Heidi Grimm wishes she had a manual detailing how to work with disabled soldiers who become active in adaptive sports. She knows it doesn’t exist, meaning Army bases across the country must determine the best programming, with help from U.S. Paralympics.

Her advice? “Keep your minds open. Think outside the box. Be flexible,” said Grimm, a U.S. Paralympic military program consultant.

Paralympic athletes and coaches are teaching those principles, as well as fundamentals in seven adaptive sports, to 40 representatives from 17 military installations through a U.S. Paralympics clinic that began Monday at the Olympic Training Center.

Most participants have ties to the Warrior Transition Unit, an Army initiative in which a wounded soldier undergoes rehabilitation for a return to active duty or begins adjusting to civilian life before receiving a medical discharge.

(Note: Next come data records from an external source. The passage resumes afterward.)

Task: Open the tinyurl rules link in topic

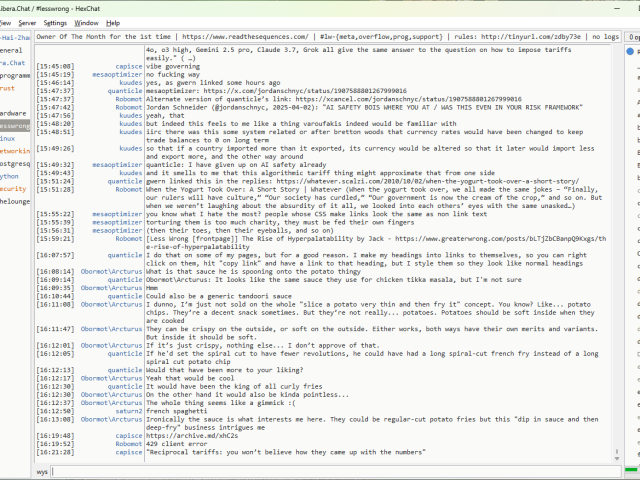Action: (508, 36)
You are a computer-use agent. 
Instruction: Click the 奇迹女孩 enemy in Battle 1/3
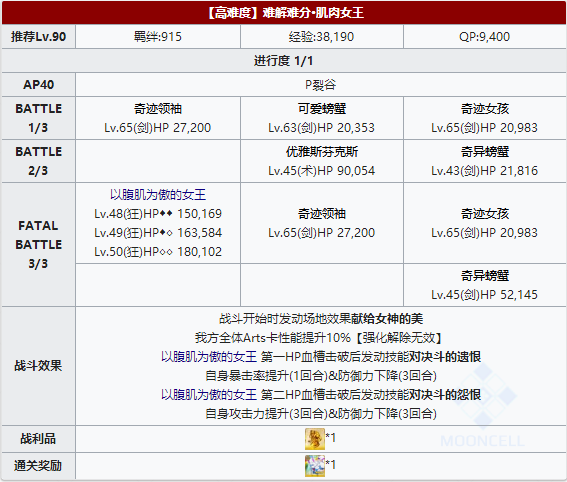(485, 118)
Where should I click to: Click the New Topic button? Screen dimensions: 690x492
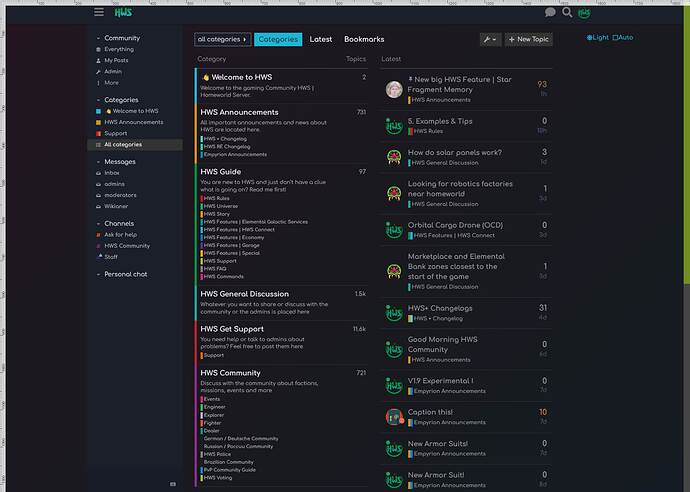coord(528,39)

Funding to support adaptive sports at Army bases, including Fort Carson, comes from the U.S. Department of Veterans Affairs, which provides $10 million in annual grants to the U.S. Olympic Committee. Opportunities to try new sports also exist in Paralympic sports clubs — there are 108 in 35 states, including one in Colorado Springs.

“If you just try it once, you’ll get hooked,” said Dan Schwieder, Paralympic sports club director of the city’s therapeutic recreation program. “They see that they can, and it opens a whole different kind of perspective.”